Depuis l’entrée en vigueur du décret d’application du 9 avril, les attestations de quitus fiscal sont devenues obligatoires pour un large éventail d’opérations : paiements interentreprises, ouverture de comptes bancaires pour les non-résidents, obtention de documents pour les expatriés, entre autres.
Mais ces exigences ont entraîné une série de perturbations. Les entrepreneurs rapportent des projets bloqués, des difficultés à exécuter des contrats, et un accès limité au financement bancaire. Cette situation alimente un climat d’incertitude juridique et ralentit les activités économiques, en particulier pour les PME.
Dans son intervention, le chef de l’État a reconnu ces obstacles et a insisté sur la nécessité de rééquilibrer les règles fiscales. « La discipline budgétaire ne doit pas se faire au détriment de la confiance des investisseurs ou de la croissance du secteur privé », a-t-il déclaré.
Le Président a mandaté la Première ministre Judith Suminwa pour conduire un processus de concertation impliquant le ministère des Finances, la Direction générale des impôts (DGI), la Cellule climat des affaires et les représentants du secteur privé.
Cette démarche vise à : Mesurer l’impact réel des mesures actuelles sur les opérations des entreprises; Concevoir un cadre fiscal plus adapté, conciliant obligation fiscale et réalité économique ; Intégrer des amendements dans la prochaine loi de finances, avec une mise en œuvre progressive.
Un moratoire partiel sur certaines obligations les plus contraignantes est également à l’étude, afin de limiter les effets négatifs à court terme.
Chargée de faire le lien entre l’administration et les opérateurs économiques, l’Unité Climat des Affaires jouera un rôle central.

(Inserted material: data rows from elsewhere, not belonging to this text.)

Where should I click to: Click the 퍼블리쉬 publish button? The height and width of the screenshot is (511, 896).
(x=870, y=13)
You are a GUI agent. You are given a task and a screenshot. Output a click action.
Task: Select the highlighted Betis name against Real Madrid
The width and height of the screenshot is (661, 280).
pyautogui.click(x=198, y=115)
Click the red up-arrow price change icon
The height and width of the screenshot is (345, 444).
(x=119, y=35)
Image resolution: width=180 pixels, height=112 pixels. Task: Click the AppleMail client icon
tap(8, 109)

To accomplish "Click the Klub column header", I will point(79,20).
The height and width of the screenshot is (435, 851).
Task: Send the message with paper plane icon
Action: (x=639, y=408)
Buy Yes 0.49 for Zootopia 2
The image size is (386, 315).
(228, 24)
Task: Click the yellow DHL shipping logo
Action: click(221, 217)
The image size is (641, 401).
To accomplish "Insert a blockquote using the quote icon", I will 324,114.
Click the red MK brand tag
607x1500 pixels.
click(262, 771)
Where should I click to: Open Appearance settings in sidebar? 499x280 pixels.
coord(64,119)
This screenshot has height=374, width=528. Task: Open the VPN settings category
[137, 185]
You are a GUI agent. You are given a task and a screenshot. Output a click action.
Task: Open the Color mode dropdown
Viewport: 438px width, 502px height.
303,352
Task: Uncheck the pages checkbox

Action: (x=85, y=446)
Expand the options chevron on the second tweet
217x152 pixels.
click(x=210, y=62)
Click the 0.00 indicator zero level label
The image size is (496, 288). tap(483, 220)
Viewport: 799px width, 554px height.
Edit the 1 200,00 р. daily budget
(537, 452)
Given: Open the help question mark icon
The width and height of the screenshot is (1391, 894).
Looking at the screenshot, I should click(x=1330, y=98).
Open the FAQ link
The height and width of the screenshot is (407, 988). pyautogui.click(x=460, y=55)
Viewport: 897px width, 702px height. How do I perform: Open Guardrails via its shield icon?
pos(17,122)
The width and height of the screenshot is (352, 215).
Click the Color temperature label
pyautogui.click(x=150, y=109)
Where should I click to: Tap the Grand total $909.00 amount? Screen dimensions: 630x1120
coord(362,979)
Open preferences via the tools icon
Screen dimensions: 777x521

Elle collectera les retours du terrain, analysera les obstacles de mise en œuvre, et proposera des ajustements techniques.
Cette approche vise à garantir que les réformes fiscales soient pragmatiques, cohérentes et ancrées dans les réalités du tissu économique congolais.
Le geste du président Tshisekedi traduit une volonté plus large : moderniser le système fiscal tout en préservant la dynamique économique. Il s’agit de construire un environnement où les règles fiscales soutiennent l’entrepreneuriat, au lieu de le freiner.
Cette réorientation pourrait redonner un nouvel élan à la création d’emplois, à l’investissement local et à la compétitivité des entreprises congolaises sur les marchés régionaux et internationaux.